◆ Set task ◆
Put everything from the start of the items down to and including the line that contains "pos(949,82)" into a numbered list, leaving out any blank lines.

A block of data:
========================================================================
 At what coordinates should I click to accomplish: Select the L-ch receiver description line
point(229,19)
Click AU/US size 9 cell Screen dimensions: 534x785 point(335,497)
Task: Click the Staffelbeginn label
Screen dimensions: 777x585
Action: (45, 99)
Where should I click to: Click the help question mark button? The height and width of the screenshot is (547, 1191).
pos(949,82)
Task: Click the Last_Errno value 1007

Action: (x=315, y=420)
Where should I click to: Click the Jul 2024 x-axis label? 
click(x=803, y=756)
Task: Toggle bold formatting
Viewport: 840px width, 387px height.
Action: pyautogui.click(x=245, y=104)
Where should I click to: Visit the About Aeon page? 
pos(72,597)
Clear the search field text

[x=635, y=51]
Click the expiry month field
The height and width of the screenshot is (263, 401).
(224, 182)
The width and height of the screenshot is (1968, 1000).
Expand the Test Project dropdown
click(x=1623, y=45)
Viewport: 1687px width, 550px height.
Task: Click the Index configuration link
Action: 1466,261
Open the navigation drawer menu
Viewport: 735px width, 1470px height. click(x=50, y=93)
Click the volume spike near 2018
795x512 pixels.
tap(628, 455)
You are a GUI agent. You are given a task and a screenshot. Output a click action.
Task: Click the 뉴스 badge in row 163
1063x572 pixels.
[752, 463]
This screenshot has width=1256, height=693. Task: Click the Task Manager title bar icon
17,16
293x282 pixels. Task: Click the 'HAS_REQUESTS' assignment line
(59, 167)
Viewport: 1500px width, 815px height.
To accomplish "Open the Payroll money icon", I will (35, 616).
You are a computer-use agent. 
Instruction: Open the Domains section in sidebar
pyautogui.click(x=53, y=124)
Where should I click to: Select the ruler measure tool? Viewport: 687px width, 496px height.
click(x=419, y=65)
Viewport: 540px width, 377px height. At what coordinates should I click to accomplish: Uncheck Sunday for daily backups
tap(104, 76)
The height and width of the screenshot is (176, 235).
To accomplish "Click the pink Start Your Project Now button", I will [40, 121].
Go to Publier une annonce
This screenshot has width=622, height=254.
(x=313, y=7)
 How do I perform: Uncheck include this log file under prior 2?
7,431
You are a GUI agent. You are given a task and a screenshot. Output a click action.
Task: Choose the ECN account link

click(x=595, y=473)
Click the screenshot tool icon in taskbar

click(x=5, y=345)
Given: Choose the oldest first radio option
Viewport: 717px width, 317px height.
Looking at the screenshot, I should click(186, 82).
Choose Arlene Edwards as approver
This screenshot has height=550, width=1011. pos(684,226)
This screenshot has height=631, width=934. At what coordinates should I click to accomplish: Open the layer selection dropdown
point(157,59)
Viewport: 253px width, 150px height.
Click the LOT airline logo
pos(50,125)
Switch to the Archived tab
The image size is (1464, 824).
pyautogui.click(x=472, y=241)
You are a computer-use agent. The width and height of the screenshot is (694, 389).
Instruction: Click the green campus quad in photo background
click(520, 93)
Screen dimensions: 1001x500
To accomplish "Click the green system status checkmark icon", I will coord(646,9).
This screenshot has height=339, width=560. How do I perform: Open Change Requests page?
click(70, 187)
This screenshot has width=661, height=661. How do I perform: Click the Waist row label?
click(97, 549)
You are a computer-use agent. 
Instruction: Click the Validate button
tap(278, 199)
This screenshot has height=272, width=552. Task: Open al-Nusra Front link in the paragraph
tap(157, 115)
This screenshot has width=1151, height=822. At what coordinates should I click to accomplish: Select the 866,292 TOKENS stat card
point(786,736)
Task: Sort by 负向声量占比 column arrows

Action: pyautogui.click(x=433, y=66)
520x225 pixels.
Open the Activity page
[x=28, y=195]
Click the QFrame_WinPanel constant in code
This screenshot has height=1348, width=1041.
========================================================================
◆ Completed task ◆
1.  At what coordinates should I click to accomplish: Select the L-ch receiver description line
2. point(229,19)
3. Click AU/US size 9 cell Screen dimensions: 534x785 point(335,497)
4. Task: Click the Staffelbeginn label
5. Screen dimensions: 777x585
6. Action: (45, 99)
7. Where should I click to: Click the help question mark button? The height and width of the screenshot is (547, 1191).
8. pos(949,82)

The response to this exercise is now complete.